Perombakan mengejutkan yang diumumkan oleh Trump pada Kamis mungkin akan mempersulit hubungan bilateral dengan memperluas portofolio Menteri Luar Negeri Marco Rubio, orang pertama di posnya yang dikenai sanksi oleh Beijing. Presiden AS mengumumkan bahwa Rubio akan menjabat sebagai penasihat keamanan nasional sementara tetap memegang jabatannya sebagai menteri luar negeri. Michael Waltz, penasihat keamanan nasional saat ini, dijadwalkan akan dinominasikan sebagai duta besar AS berikutnya untuk Perserikatan Bangsa-Bangsa.

MEMBACA  Menukar Karier demi Passion: Gaji Susut dan Kantong Selalu Tipis. Apa Langkahku Keliru?

Peran ganda yang diciptakan untuk Rubio akan memperkuat suaranya dalam masalah yang menjadi perhatian utama bagi Beijing termasuk Taiwan, sebuah demokrasi pulau yang dikuasai sendiri yang diakui oleh China sebagai wilayahnya. Menteri luar negeri AS tersebut sebelumnya berjanji untuk mengatasi “tindakan yang merusak” Beijing di Laut China Selatan.

Dalam wawancara dengan Sean Hannity dari Fox News yang disiarkan pada Kamis malam, Rubio mengatakan bahwa Tiongkok sedang mencari “akomodasi jangka pendek” dengan AS dan melihat bahwa tarif tersebut sangat merugikan ekonominya.

“Orang Tiongkok sedang mencari jalan keluar,” kata Rubio. “Mereka ingin bertemu, mereka ingin berbicara.”

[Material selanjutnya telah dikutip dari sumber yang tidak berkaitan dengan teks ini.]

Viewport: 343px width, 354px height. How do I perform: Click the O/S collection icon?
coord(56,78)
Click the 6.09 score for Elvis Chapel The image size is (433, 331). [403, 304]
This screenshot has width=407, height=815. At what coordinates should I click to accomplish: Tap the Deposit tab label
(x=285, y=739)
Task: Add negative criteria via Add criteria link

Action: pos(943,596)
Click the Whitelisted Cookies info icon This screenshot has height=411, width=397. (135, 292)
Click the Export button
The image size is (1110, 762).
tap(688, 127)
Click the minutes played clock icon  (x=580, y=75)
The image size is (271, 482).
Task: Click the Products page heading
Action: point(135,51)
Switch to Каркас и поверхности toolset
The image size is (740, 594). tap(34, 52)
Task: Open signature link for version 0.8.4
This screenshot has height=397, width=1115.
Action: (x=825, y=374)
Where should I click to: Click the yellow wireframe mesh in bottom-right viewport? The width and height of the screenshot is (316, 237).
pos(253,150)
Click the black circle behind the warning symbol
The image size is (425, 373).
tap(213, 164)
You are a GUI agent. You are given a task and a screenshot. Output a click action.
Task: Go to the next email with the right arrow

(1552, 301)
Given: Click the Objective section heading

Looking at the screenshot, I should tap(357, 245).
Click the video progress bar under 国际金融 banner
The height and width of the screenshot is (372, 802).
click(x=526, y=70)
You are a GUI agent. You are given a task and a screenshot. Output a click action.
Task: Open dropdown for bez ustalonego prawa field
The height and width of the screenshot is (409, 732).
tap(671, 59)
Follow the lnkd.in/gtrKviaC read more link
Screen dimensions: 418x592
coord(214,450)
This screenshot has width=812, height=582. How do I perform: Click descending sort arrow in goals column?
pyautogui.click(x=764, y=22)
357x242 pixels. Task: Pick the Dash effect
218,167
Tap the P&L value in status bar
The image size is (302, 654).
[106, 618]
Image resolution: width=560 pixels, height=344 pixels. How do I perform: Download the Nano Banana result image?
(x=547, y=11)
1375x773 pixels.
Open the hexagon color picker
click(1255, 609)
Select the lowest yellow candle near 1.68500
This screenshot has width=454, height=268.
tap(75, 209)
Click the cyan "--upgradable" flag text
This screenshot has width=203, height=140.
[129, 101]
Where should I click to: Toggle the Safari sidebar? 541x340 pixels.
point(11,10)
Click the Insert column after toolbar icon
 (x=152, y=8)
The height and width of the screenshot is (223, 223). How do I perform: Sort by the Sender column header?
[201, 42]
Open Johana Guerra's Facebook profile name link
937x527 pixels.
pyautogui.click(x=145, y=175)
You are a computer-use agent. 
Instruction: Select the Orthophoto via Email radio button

Perwakilan dari Gedung Putih, Kantor Perwakilan Perdagangan AS, dan departemen Keuangan dan Perdagangan tidak segera merespons permintaan komentar.

Aktivitas pabrik Tiongkok turun ke dalam kontraksi terburuk sejak Desember 2023, indeks manajer pembelian manufaktur resmi menunjukkan pekan ini. Pesanan ekspor baru turun ke level terendah sejak Desember 2022 dan mencatat penurunan terbesar sejak April tahun tersebut, ketika Shanghai memasuki lockdown pandemi kota.

Sementara mengekspresikan keterbukaan baru terhadap pembicaraan, Kementerian Perdagangan Tiongkok membingkai pernyataannya sebagai konsisten dengan posisi sebelumnya Beijing. Sebagai syarat untuk negosiasi, mereka meminta AS untuk “menunjukkan kesungguhan dan bersedia untuk memperbaiki praktik salahnya” dengan membatalkan tarif unilateral.

“Jika kita bertarung, kita akan bertarung sampai akhir; jika kita berbicara, pintu terbuka,” katanya. “Jika Amerika Serikat ingin berbicara, harus menunjukkan kesungguhan dan bersedia untuk memperbaiki praktik salahnya dan membatalkan tarif unilateral.”